Kindly help me on this since this issue is critical and there are major timelines.

@poonammishra This looks like a known peculiarity - Windows “Symbol” font (which is used for bullets) is a symbolic font (like “Webdings”, “Wingdings”, etc.) which uses Unicode PUA. MacOS or Linux “Symbol” font on the other hand is a proper Unicode font (for example Greek characters are in the U+0370…U+03FF Greek and Coptic block). So these fonts are incompatible and Mac/Linux “Symbol” font cannot be used instead of Windows “Symbol” without additional actions. In your particular case, it looks like, the bullet is represented as U+2022, but in Windows “Symbol” it is PUA U+F0B7 (or U+00B7 which also can be used in MS Word for symbolic fonts). So you should change U+2022 character to U+00B7:

Document doc = new Document(@"C:\Temp\in.docx");

List<Run> items = doc.GetChildNodes(NodeType.Run, true).Cast<Run>()
    .Where(r => r.Font.Name == "Symbol").ToList();

foreach (Run r in items)
{
    if (r.Text == "\x2022")
        r.Text = "\x00b7";
}

doc.Save(@"C:\Temp\out.pdf");

Alternatively, you can use “Symbol” from Windows in your Linux environment.

Hi Support Team,

Thanks for your help, there is also 1 more issue that I need help on this.
There is a pdf generation discrepancy between windows and Linux
1.There is some font issue… windows has different font as compared to Linux. Pl refer attachment
2.Footer issue , in Linux footer gets break down into 2 lines instead of 1. When you compare both attached files.
Kindly help me on this there is critical timelines on this and client is waiting for this to be Done.
I have feeling somehow pdf generated document is shrinked so footer is break down into second line.
pdfgeneratedonLinuxfontissue.jpg (70.6 KB)
pdfgeneratedonwindowsfont.jpg (58.3 KB)
pdfgeneratedonwindowsfooter.jpg (98.7 KB)
pdfgeneratedonLinuxfooter break issue.jpg (72.1 KB)

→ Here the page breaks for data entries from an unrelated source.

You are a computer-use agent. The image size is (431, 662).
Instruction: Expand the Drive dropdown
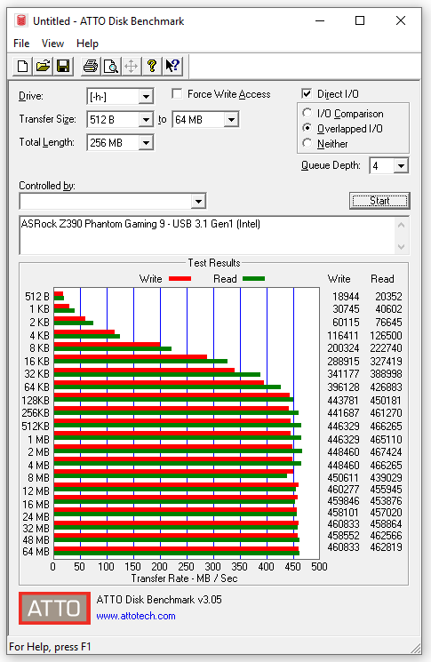click(146, 97)
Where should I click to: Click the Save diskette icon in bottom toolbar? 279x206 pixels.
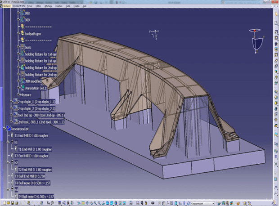point(13,203)
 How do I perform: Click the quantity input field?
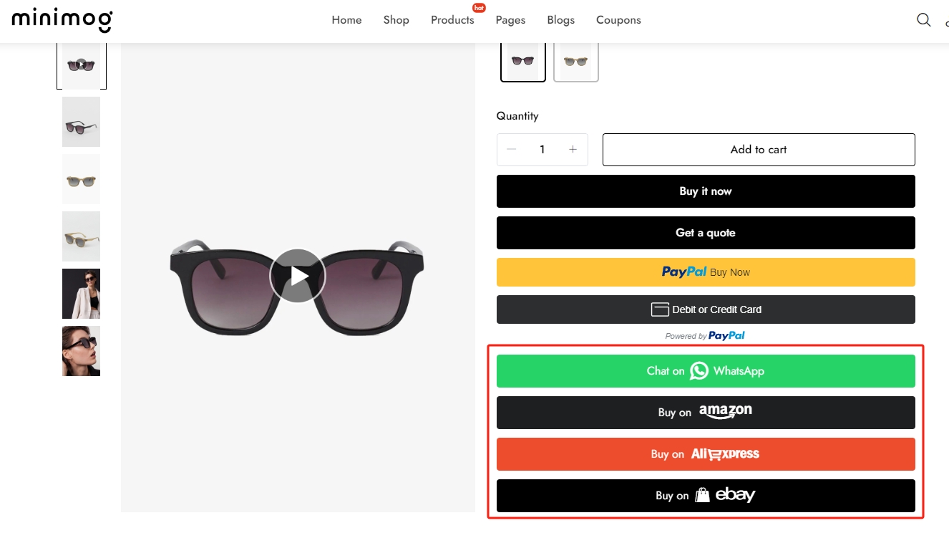point(542,150)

Let me know if you have any further question.

@poonammishra Most likely the problem occurs because the fonts used in your input document are not available on the machine where document is processed. If Aspose.Words cannot find the font used in the document, the font is substituted. This might lead into fonts mismatch and document layout differences due to the different fonts metrics. You can implement IWarningCallback to get notifications when font substitution is performed.
Please see our documentation to lean where Aspose.Words looks for fonts:
https://docs.aspose.com/words/net/specifying-truetype-fonts-location/

Thanks for your help, Why footer gets break into 2 lines… instead of 1 . This is not as expected according to client.

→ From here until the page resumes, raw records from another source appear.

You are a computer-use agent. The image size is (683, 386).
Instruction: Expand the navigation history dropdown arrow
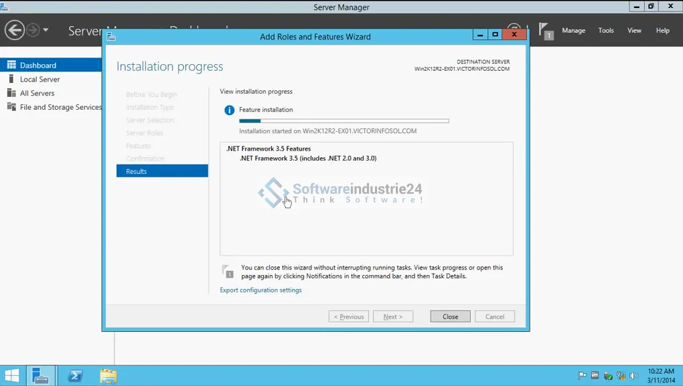click(x=46, y=30)
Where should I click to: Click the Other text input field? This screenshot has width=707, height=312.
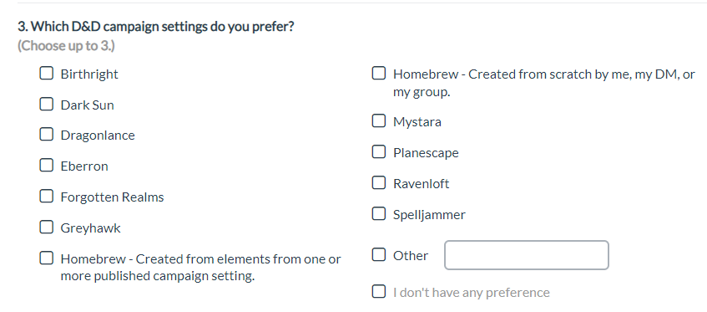click(527, 255)
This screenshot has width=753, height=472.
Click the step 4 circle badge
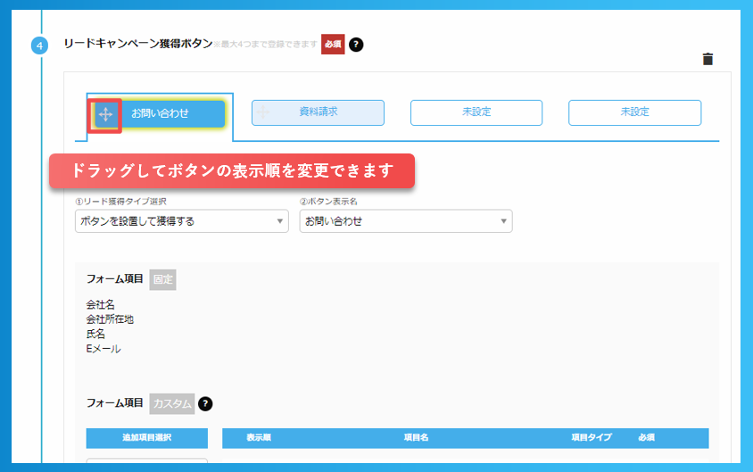coord(40,45)
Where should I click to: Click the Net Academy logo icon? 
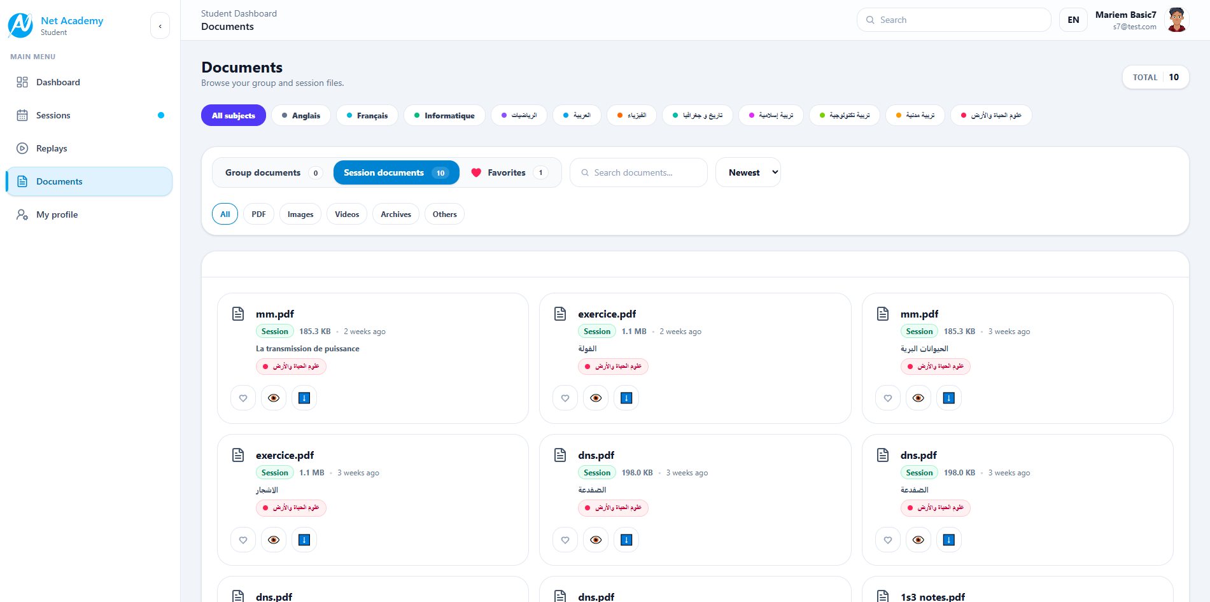pyautogui.click(x=20, y=25)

@poonammishra Most likely the reason of the problem is the same - font substitution. Since different fonts have different metrics, font substitution might cause layout differences.
Unfortunately, it is difficult to tell for sure what the problem is without your real documents. If the problem still persist after installing the required fonts, please attach your input and output documents here for testing. We will check the issue and provide you more information.